In fact if we’re not careful, we can end up rooting our own identity in a weird mix of smug superiority and competitive envy. As much as we know who the villain of the story is, how often do we end up taking the place of that pharisee in Luke 18 who stands in the temple and thanks God that he’s “not like the other men”? And despite all the warnings about coveting thy neighbour’s oxen, how regularly do we find ourselves wincing on social media at other people’s better social lives and cuter babies?

It’s exhausting. Comparison is natural but that doesn’t make it good; culture may have turned it into a virtue which drives ambition and helps us to measure success, but really it’s only the key to emptiness and inequality. But here’s the good news: Jesus addresses it head-on. Jesus knows we can’t help looking over the fence and wishing our garden looked like that; that mixed feelings often bubble within us when we hear someone else’s great news. And thankfully he gives us a very practical tool with which to respond.

In Mark 9, Jesus’ disciples are displaying their obvious unfinished-ness in a crass argument about which of them is essentially their Lord’s favourite. Mark writes that “on the way they had argued about who was the greatest” – remember this happened right after several of them had seen the Transfiguration. In response, Jesus doesn’t pronounce the winner of his X-Factor-style contest to find a new right-hand man; instead he says something which has become a foundation for us in understanding how his kingdom works.

“Anyone who wants to be first, must be the very last, and the servant of all.” (Mark 9:35)

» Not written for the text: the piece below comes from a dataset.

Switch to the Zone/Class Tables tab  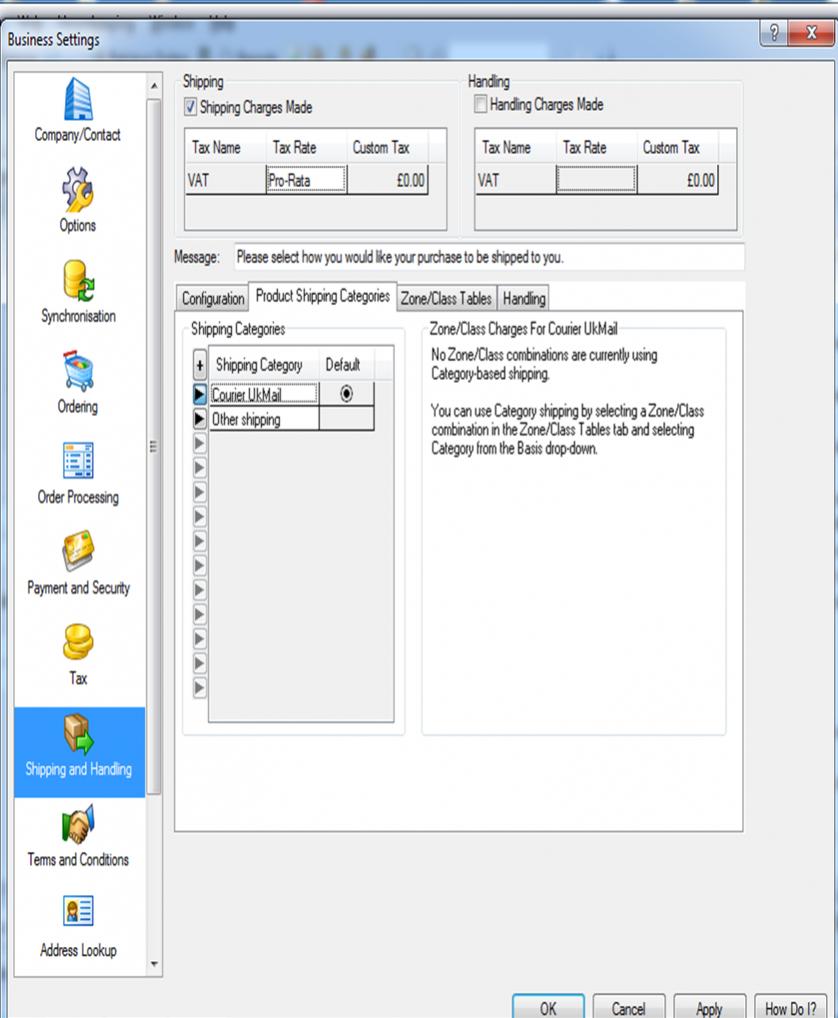tap(446, 298)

In a culture of comparison, this is an alien idea: that if you want to get ahead, you have to go to the back of the line. Yet there are two ideas at play in this simple statement which attack our natural instincts and put us on the path to subduing them. The first is submission: the practice of putting other people’s priorities ahead of our own. The second is service: the discipline of treating others with practical kindness, not because we want something in return, but because it’s a response to the love that we have first received ourselves.

On the face of it, this makes no sense as a way of ‘being first.’ How do we advance our own ambitions, or make sure we’re getting enough of the pie, if we’re constantly spending our time pushing other people’s agendas? But when you think about it, the system actually makes perfect sense. If all of us spent our time advocating and encouraging others, then the only person not putting you first… is you. This is Jesus’ antidote to selfishness and individualism: everyone out for everyone, instead of everyone out for themselves.

Trying to build your own success is exhausting, and laced with personal angst. Looking for opportunities to build up others is, by comparison life-giving and usually met with gratitude. Hoarding stuff makes you feel bloated and empty; living openly and generously gives you a hugely enlarged sense of self-worth. Using your time selfishly leads to guilt; giving it to others is almost always rewarding. The economy of the kingdom isn’t magic; it’s just the way we were always designed to live with each other.

So it turns out that subscribing to a culture of comparison is actually a choice. We can choose to remain locked in a fruitless race to see if we can just do a little better than the next person, or we can decide to live our lives committed to mutual submission and service, not competing with, but preferring one another. I guarantee there’s a whole lot more joy to be found in pursuing the latter approach. If you’re exhausted by the battle to stay ahead, maybe it’s time to break your programming and turn comparison on its head.